Para Mark Suzman, CEO de la Fundación Bill y Melinda Gates, este resentimiento tiene sus raíces en el incumplimiento por parte de los países desarrollados de sus compromisos respecto a la distribución mundial de las vacunas contra la covid, así como en las ayudas para mitigar los efectos del cambio climático. En un artículo publicado en Foreign Affairs a principios de septiembre, Suzman citaba una declaración del presidente de Sudáfrica, Cyril Ramaphosa, en la cumbre New Global Financing Pact celebrada en París en junio pasado: “Los países del hemisferio Norte las estaban acaparando (las vacunas) y no quisieron liberarlas en el momento en que más las necesitábamos. Eso generó decepción y resentimiento en nosotros, porque sentimos como si la vida en el hemisferio Norte fuera mucho más importante que la vida en el Sur Global”.

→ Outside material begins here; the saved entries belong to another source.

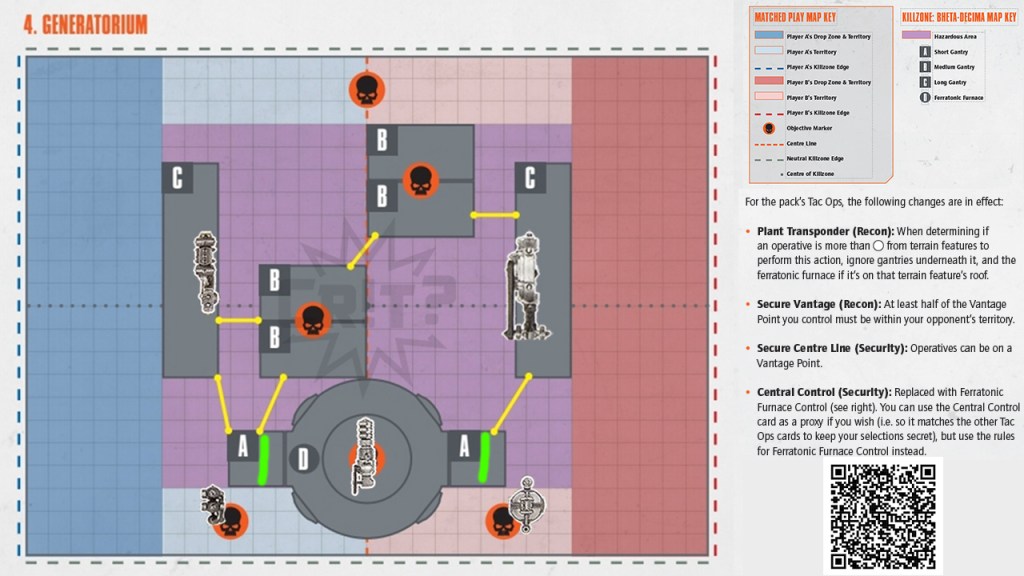Select the left long gantry's C label
The image size is (1024, 576).
point(177,179)
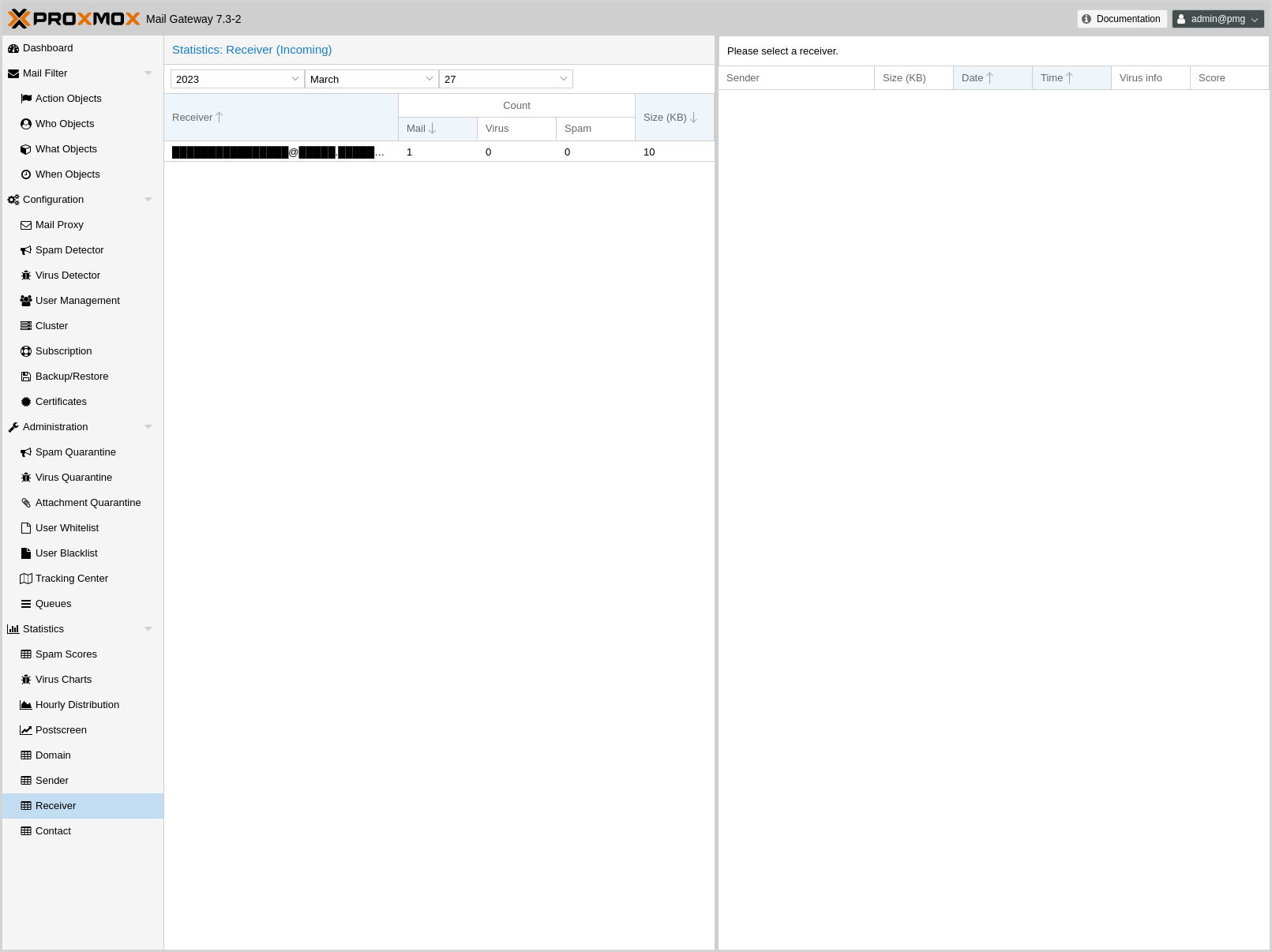Click the User Management people icon
Viewport: 1272px width, 952px height.
[26, 301]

Mientras las bombas israelíes caen sobre Gaza, Rusia y China tratan de obtener el máximo beneficio de la nueva situación, que debilita la posición norteamericana en el mundo. A Putin en particular, la crisis le ofrece un inesperado respiro: la guerra de Ucrania prácticamente ha desaparecido del radar mediático y político.

En todo caso, lo que el ex primer ministro francés Dominique de Villepin llama “occidentalismo”  –esto es, la idea de que  Occidente es el que marca la pauta y los demás siguen– puede darse por caduco.